Bent-core liquid crystal phases promoted by azo-containing molecules: from monomers to side-chain polymers

Abstract

New bent-core monomethacrylates and their side-chain polymers containing the 3,4′-biphenylene moiety as a central core and both all-ester and azo-ester lateral structures have been prepared and characterized. Attractive results concerning the scarcely studied side-chain homo- and copolymers, synthesized either by in situ polymerization in the mesophase or ATRP in solution, are reported.
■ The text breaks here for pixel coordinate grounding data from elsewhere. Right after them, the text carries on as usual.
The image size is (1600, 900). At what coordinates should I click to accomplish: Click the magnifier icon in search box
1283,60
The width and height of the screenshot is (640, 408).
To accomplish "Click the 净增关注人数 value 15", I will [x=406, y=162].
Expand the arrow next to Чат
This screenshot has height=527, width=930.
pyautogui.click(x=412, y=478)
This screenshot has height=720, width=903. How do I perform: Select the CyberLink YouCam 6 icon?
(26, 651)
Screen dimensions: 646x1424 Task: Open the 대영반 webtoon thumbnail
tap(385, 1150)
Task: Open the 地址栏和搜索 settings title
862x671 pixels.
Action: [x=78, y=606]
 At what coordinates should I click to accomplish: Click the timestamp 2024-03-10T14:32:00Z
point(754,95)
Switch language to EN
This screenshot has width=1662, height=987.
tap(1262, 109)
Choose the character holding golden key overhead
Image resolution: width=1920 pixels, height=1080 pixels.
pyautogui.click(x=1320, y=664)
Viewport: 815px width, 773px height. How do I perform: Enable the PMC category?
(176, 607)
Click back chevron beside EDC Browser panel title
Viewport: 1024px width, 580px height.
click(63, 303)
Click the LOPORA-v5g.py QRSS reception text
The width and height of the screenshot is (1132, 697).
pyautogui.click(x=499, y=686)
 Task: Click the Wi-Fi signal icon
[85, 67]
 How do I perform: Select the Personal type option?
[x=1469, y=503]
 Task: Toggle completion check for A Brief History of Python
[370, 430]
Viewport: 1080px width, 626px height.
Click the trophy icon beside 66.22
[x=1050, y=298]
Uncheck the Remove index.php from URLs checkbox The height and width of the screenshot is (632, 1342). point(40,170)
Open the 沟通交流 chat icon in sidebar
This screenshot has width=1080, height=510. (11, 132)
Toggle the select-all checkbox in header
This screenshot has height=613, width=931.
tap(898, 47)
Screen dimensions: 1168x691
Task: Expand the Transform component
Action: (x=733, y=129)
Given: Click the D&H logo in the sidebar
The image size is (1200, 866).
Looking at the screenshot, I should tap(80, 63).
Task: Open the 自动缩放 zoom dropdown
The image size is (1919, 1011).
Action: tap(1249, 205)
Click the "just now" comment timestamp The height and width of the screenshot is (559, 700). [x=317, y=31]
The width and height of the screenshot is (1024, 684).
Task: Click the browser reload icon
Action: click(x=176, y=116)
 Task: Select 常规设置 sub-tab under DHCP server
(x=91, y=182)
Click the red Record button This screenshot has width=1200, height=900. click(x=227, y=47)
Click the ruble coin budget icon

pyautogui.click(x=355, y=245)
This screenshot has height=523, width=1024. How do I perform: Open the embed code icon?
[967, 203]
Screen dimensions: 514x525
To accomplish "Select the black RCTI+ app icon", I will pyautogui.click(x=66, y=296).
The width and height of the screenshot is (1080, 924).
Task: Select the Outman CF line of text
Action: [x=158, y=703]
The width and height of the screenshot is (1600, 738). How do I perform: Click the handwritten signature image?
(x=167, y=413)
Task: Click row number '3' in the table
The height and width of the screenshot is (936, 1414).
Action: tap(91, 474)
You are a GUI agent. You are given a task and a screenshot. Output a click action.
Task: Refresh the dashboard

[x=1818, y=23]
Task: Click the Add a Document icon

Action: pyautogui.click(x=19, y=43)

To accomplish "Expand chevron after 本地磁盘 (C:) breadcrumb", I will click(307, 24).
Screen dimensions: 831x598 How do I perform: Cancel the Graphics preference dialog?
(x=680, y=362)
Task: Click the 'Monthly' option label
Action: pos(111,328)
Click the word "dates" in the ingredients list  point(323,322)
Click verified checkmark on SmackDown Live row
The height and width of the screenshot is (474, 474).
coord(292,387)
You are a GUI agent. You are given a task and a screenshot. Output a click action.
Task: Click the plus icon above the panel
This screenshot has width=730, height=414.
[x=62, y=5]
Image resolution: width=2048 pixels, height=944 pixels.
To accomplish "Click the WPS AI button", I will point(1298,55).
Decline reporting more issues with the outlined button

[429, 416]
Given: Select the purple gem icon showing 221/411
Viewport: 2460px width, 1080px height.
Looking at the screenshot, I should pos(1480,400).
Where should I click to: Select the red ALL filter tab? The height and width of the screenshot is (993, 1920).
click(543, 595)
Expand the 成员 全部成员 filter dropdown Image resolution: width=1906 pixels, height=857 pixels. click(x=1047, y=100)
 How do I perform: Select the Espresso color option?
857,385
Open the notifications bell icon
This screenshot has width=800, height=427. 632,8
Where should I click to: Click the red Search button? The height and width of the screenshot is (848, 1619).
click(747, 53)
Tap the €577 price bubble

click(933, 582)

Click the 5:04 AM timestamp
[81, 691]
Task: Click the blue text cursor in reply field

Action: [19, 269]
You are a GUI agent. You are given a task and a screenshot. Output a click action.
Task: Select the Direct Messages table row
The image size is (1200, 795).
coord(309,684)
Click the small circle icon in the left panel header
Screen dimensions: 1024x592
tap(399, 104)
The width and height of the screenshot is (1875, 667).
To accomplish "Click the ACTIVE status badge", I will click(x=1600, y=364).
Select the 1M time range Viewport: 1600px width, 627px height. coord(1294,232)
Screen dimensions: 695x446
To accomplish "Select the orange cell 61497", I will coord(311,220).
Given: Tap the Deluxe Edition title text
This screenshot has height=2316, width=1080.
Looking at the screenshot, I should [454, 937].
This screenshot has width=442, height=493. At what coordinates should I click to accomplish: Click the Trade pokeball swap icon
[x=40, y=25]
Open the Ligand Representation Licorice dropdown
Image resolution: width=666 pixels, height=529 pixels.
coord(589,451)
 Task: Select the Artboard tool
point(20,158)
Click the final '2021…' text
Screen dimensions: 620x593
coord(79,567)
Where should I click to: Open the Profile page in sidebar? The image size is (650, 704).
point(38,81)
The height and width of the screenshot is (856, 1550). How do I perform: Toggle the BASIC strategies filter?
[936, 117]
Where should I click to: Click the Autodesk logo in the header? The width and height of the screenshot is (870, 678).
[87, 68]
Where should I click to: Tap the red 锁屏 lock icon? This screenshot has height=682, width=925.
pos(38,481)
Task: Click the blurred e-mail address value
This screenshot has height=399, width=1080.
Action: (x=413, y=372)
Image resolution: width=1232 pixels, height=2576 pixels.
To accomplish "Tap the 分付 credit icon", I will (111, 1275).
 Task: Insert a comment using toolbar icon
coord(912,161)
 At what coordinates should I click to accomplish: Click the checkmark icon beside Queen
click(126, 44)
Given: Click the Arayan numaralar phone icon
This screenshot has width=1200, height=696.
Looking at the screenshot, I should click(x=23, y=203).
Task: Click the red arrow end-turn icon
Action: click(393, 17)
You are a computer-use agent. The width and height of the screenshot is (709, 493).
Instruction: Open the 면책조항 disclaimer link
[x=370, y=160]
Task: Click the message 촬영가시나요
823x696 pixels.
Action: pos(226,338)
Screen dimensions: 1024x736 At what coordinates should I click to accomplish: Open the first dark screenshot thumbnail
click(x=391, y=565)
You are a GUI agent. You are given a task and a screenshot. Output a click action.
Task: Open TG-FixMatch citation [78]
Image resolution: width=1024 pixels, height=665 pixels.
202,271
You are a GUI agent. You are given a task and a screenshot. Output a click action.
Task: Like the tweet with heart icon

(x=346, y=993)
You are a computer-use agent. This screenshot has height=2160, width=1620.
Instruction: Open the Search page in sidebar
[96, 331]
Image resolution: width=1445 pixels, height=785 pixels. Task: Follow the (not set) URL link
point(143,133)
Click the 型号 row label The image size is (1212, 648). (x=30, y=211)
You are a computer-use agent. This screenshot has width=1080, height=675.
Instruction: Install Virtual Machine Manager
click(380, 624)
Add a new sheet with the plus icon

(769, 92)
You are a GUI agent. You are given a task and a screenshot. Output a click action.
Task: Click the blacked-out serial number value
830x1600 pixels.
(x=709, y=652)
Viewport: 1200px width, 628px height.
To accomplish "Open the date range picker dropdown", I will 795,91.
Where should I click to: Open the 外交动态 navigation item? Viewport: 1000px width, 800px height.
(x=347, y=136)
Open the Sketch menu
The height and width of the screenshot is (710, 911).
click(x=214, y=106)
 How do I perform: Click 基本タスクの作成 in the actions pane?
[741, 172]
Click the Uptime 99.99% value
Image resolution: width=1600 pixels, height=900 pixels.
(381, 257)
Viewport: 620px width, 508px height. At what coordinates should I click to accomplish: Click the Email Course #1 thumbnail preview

The research is focused on the synthesis of these materials and the effect that structural changes, such as the number of aromatic rings (5 or 6), the presence of –NN– versus –COO– links on the lateral structures, and the relative positions of the reactive groups, have on the liquid crystal properties of these new bent-core based-materials. The mesomorphic behavior of these low and high-molecular compounds, and also of the synthetic intermediates with bulky terminal bromo-substituents, have been characterized by POM, XRD, DSC and electrooptic studies, showing that the majority of these new molecules have the ability to organize forming non classical lamellar or columnar mesophases. Significant stabilization of the lamellar SmCP mesophase ranges is achieved upon polymerization in comparison to the monomers and interestingly the vitrification of these supramolecular organizations occurs at room temperature.